The coalition plan was called off  and the group was reinstated by the party and carried on as a minority SNP council administration. However, there was disquiet among some in the group about the way they had been treated by Edinburgh.

Last week, the group  revealed that it was about to agree another partnership, this time with the non-party group, the Argyll and Bute Alliance for Change.  But its leader suspended negotiations with the SNP because he had received representations from the Liberal Democrat and Conservative grouping, which he wished to explore.

Explore them he did, and promptly dumped his erstwhile suitors. As a result a new coalition administration was formed without the SNP.

Mr McCuish, who had served twice as council leader since last year's council elections,  said: "I want to work for the people of Argyll, and those of Oban, Lorn and the Isles in particular.
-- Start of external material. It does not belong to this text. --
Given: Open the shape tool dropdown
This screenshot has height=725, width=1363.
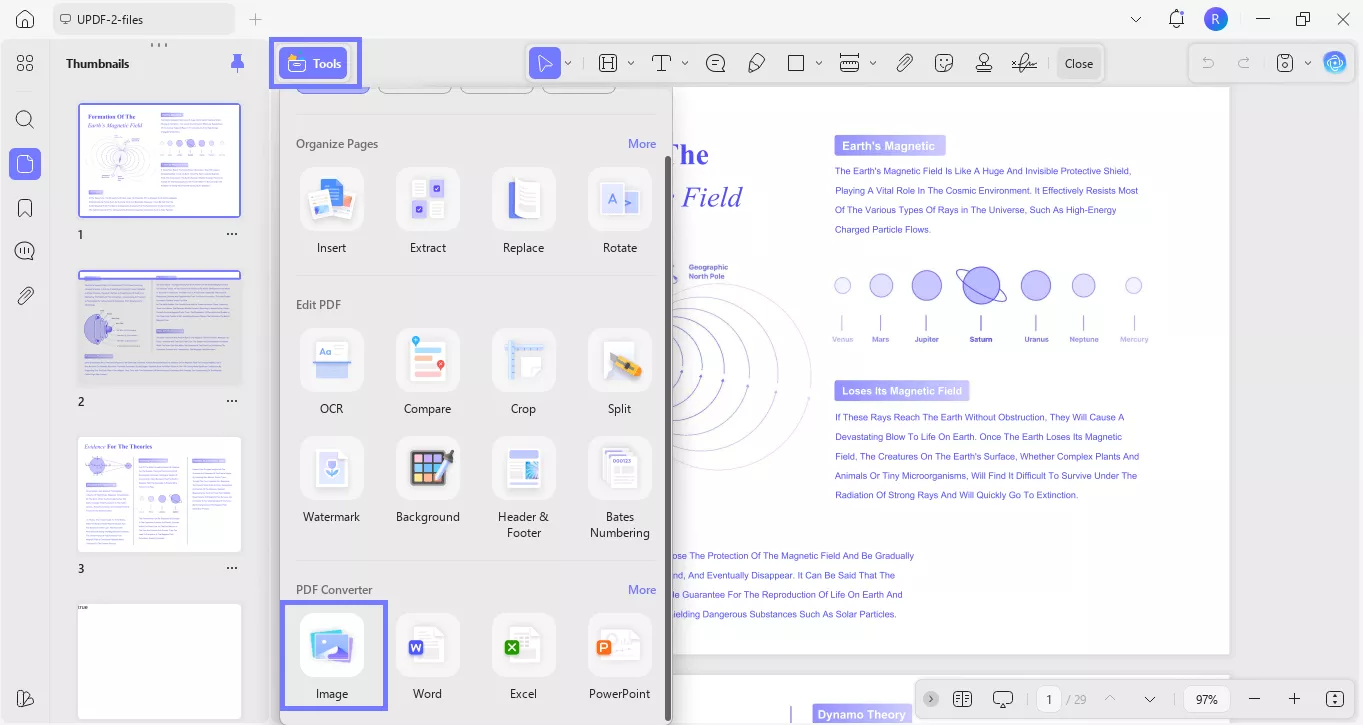Looking at the screenshot, I should (x=818, y=63).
So  I will work with the incoming administration , but unfortunately I have to leave the SNP to do so."

In case there was any doubt a spokesman at SNP HQ said: "Last week's talks about the SNP potentially joining the administration did not lead to that outcome, and we're of course disappointed that individuals have chosen to leave the group as a result. We wish them well."

Meanwhile Dick Walsh seemed to go out of his way to pay tribute to Roddy McCuish, and said: "Today's decision forms a platform for progress and there is a real willingness for councillors to work together for the best possible outcome for the people of Argyll and Bute."

As a result of it all,  there are now 16 councillors in the Argyll and Bute Alliance for Change:  14 Independents, one Not Politically Affiliated...and one Tory. It embraces  the three councillors in the Argyll First Group which contains the Tory and two Independents.

Then there is their administration partners, the  Argyll, Lomond and the Islands Group which has four LibDems,  three Tories, one Independent, and  Roddy McCuish and Mary Jean Devon.

The eight in the SNP group and former SNP councillor Fred Hall,  who is now Not Politically Affiliated, form the opposition.

This democracy business can get confusing at times.